100%CPU after network outage

DuncanFairley commented 4 years ago

Hi,

There were two network outages with my ISP today that, after they were resolved, caused icecast to stop responding to traffic. It started using 100% cpu on one of the cores, and didn't log anything for the duration. I had to kill -9 it both times.

I'm currently on 2.4.0-kh13 1592e0e on ubuntu 18.04. Is there anything I can run next time I find it in this state to get useful debug data? Alternatively, is it likely that this issue might already be fixed in kh14?

karlheyes commented 4 years ago

you can run an strace -o output -tt -ff -p pidof icecast and if you have a debug build do a gcore pidof icecast

I'm not aware of any fix since, that definitely resolves a busy loop. There are cases of possible random effects which may show as a busy loop although usually it shows as a crash. kh14 is more stable but the resolved instabilities tend to only occur if certain features are enabled and certain race conditions happen. Some times it is dependent on compiler optimization and/or hardware. The last entries of the error may help.

karl.

Swiftgti commented 4 years ago

Karl I am having same issue in kh14, but when ISP of the incoming mount point fails when when we have connected some thousands users. its possible that using AAC + audio compression is the problem? and that's why you don't see the issue. Also you asked the other day of how may ssl connections we have... its only 10% of all the traffic though ssl

karlheyes commented 4 years ago

For a busy loop to occur on AAC+ only, it would need to be in the frame alignment processing, and that would be hard to see tripping just on a timeout case. The gcore would help identify where it is. Obviously in a busy loop, the strace will probably not show much but a gcore would identify where it is.

While I don't ever rule things out completely, I don't see a case yet of aac+ and timeout causing a busy loop but it could be down to something like some listener details not getting cleared out.
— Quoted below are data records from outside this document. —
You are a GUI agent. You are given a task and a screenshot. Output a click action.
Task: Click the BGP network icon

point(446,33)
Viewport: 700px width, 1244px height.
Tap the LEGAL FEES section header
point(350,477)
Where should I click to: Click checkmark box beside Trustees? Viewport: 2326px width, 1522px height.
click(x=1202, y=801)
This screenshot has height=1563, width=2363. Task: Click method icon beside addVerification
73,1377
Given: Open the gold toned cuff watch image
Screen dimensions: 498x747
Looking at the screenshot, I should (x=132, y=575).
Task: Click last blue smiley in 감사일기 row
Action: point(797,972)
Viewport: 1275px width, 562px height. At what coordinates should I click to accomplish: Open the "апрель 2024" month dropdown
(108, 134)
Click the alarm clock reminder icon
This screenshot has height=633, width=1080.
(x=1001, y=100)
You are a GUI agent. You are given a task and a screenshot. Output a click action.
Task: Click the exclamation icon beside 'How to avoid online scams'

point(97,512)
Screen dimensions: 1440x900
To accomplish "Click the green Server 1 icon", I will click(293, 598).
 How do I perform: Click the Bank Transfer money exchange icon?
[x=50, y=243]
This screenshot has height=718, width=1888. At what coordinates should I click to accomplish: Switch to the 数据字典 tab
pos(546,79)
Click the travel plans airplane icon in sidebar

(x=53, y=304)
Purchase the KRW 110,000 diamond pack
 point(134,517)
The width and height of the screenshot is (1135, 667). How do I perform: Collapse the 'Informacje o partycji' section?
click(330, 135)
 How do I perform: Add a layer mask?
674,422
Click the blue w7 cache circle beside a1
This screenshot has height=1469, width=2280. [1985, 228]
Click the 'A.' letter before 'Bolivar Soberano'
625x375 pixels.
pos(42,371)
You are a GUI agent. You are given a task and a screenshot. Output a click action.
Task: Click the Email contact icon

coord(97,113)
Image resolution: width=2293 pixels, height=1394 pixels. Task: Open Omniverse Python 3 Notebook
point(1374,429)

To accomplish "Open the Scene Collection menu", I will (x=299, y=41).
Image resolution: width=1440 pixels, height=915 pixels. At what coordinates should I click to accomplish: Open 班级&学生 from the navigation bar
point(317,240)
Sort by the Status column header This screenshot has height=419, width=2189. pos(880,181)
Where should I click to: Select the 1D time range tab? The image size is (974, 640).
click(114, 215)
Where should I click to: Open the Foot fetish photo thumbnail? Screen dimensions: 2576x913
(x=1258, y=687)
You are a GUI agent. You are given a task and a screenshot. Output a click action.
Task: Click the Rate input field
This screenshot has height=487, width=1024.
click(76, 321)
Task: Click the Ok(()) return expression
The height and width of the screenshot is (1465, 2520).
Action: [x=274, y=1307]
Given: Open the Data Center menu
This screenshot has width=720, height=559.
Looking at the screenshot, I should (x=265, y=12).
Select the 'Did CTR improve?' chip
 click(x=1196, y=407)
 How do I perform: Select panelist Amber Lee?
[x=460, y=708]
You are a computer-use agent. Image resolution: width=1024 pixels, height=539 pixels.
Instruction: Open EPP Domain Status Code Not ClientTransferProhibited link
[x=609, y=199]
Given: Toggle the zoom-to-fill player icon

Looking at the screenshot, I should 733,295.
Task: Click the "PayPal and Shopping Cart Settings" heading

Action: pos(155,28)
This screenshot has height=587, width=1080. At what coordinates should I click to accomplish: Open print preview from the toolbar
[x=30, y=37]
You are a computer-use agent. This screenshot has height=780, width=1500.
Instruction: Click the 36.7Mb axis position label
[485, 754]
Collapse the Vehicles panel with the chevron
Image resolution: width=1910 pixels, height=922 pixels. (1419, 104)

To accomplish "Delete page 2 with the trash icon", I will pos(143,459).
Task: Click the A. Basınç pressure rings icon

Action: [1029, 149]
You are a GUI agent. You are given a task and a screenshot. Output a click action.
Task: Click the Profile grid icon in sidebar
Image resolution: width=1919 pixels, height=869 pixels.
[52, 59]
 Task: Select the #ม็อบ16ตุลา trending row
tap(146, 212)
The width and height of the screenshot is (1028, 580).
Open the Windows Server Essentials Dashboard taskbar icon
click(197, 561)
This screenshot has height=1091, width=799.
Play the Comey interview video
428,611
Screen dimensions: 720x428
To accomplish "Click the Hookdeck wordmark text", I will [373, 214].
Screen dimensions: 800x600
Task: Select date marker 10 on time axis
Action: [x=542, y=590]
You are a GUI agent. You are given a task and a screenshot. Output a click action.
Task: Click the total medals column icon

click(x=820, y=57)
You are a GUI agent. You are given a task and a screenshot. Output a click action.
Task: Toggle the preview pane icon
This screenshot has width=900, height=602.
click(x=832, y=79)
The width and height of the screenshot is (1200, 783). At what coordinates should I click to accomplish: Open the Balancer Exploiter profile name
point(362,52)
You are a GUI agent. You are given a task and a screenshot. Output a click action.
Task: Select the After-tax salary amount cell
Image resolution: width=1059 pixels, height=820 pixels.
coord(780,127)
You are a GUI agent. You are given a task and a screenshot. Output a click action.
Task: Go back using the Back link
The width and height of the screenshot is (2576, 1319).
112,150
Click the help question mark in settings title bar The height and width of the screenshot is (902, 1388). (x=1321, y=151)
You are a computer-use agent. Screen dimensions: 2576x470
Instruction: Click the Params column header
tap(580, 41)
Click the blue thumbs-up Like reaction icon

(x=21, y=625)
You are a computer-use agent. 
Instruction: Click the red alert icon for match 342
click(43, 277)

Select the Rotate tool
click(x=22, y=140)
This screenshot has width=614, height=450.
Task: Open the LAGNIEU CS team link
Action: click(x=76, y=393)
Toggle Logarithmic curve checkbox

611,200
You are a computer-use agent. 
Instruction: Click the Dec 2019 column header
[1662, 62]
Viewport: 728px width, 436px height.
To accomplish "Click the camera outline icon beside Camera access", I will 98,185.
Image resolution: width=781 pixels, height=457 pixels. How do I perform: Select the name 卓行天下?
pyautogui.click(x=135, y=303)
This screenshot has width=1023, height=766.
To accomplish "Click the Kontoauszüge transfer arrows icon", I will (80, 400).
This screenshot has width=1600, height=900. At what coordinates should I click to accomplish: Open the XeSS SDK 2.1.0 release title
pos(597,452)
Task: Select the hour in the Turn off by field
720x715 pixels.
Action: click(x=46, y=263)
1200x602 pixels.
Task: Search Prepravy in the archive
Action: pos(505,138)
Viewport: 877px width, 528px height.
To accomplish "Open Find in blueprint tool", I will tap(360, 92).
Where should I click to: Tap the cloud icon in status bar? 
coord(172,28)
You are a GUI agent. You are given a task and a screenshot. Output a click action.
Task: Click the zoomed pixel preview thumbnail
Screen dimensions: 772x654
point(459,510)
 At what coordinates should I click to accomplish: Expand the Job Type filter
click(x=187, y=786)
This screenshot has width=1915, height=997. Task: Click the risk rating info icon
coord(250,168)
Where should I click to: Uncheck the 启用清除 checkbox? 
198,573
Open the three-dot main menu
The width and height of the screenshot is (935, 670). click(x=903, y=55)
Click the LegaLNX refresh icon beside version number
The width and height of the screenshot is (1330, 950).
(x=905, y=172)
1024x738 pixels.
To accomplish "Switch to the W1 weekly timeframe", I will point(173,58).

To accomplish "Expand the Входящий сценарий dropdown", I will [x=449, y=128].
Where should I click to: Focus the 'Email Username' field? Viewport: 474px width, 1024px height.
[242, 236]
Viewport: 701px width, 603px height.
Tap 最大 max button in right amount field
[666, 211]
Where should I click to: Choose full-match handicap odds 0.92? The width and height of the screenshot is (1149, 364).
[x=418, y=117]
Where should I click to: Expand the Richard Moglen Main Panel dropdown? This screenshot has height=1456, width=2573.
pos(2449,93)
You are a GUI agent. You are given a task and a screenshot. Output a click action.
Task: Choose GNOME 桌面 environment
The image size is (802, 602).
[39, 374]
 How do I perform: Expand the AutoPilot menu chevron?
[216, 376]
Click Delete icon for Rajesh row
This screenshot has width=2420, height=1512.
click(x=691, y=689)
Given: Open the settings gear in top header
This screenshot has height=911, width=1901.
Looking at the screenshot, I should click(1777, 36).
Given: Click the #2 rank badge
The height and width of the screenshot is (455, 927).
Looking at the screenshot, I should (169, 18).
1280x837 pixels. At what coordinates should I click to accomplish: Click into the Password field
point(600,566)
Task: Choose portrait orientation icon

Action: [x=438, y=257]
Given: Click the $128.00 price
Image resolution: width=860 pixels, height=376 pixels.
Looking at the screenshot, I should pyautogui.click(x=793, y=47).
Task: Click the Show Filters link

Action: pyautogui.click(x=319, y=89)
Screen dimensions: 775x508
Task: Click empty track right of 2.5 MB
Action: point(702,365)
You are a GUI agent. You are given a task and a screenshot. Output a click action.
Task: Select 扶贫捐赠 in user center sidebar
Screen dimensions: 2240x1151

Again the more detail the better.

karl.

Swiftgti commented 4 years ago

Karl if I forward the traffic with a fallback Mountpoint To a file. It’s possible that could mitigate this issue ? Because i don’t know if this happens when they request to the Mountpoint without source or instantly when the source gets disconnected.

karlheyes commented 4 years ago

If there is no fallback present, any new listeners will either get a 404 or if it is active at the time of joining then they will get headers then no content and a disconnection. There is a point where listeners are moved/dropped which is where there could be a busy loop case but only the core file will tell me that for sure. Even the logs will indicate something in that situation.

karl.

Swiftgti commented 4 years ago

Karl today we noticed that our servers have 4 cores, but when icecast crash only 2 icecast process goes to + 100%

This gives you any idea ? Or is normal ? Because we also noticed that always only 2 process have really cpu usage always ! The other Icecast process remains at 0%

karlheyes commented 4 years ago

100% constant is not something wanted and does indicate an unwanted loop. I suspect you mean the threads of the process with most of the time with a group that matches the workers setting, eg 2. There are other threads that occur which tend to be blocking so don't tend to be high cpu.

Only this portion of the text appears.